Directions for this task: Your answer should be the full listing, copied word for word.
-.-.-
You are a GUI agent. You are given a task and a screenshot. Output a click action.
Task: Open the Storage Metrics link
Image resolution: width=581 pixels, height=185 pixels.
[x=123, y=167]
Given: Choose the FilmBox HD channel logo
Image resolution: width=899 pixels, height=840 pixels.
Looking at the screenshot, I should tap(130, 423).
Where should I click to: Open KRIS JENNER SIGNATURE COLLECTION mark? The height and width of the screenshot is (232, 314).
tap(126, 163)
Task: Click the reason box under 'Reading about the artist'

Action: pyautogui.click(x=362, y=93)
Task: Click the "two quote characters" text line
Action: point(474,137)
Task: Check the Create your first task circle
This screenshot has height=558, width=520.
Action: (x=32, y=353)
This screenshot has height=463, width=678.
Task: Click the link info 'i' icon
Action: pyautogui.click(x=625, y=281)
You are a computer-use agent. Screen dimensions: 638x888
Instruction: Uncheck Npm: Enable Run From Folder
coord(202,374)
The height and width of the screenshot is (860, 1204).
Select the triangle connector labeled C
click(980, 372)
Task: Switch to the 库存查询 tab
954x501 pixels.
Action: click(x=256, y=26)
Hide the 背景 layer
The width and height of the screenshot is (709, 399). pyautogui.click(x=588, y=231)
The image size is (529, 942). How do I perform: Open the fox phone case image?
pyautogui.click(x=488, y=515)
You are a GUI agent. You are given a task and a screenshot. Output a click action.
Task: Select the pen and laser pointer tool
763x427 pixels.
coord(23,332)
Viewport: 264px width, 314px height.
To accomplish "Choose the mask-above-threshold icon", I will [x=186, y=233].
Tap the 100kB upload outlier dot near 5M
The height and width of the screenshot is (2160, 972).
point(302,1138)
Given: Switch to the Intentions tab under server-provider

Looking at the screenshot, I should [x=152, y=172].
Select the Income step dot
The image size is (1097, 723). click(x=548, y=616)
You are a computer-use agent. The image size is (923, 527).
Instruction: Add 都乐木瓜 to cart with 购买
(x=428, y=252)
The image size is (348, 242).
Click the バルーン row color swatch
-.-.-
Expected answer:
You are a GUI agent. You are given a task and a screenshot. Output a click action.
Task: Open the Storage Metrics link
Image resolution: width=581 pixels, height=185 pixels.
[x=123, y=167]
Given: Choose the FilmBox HD channel logo
Image resolution: width=899 pixels, height=840 pixels.
Looking at the screenshot, I should tap(130, 423).
Where should I click to: Open KRIS JENNER SIGNATURE COLLECTION mark? The height and width of the screenshot is (232, 314).
tap(126, 163)
Task: Click the reason box under 'Reading about the artist'

Action: pyautogui.click(x=362, y=93)
Task: Click the "two quote characters" text line
Action: point(474,137)
Task: Check the Create your first task circle
This screenshot has height=558, width=520.
Action: (x=32, y=353)
This screenshot has height=463, width=678.
Task: Click the link info 'i' icon
Action: pyautogui.click(x=625, y=281)
You are a computer-use agent. Screen dimensions: 638x888
Instruction: Uncheck Npm: Enable Run From Folder
coord(202,374)
The height and width of the screenshot is (860, 1204).
Select the triangle connector labeled C
click(980, 372)
Task: Switch to the 库存查询 tab
954x501 pixels.
Action: click(x=256, y=26)
Hide the 背景 layer
The width and height of the screenshot is (709, 399). pyautogui.click(x=588, y=231)
The image size is (529, 942). How do I perform: Open the fox phone case image?
pyautogui.click(x=488, y=515)
You are a GUI agent. You are given a task and a screenshot. Output a click action.
Task: Select the pen and laser pointer tool
763x427 pixels.
coord(23,332)
Viewport: 264px width, 314px height.
To accomplish "Choose the mask-above-threshold icon", I will [x=186, y=233].
Tap the 100kB upload outlier dot near 5M
The height and width of the screenshot is (2160, 972).
point(302,1138)
Given: Switch to the Intentions tab under server-provider

Looking at the screenshot, I should [x=152, y=172].
Select the Income step dot
The image size is (1097, 723). click(x=548, y=616)
You are a computer-use agent. The image size is (923, 527).
Instruction: Add 都乐木瓜 to cart with 购买
(x=428, y=252)
The image size is (348, 242).
Click the バルーン row color swatch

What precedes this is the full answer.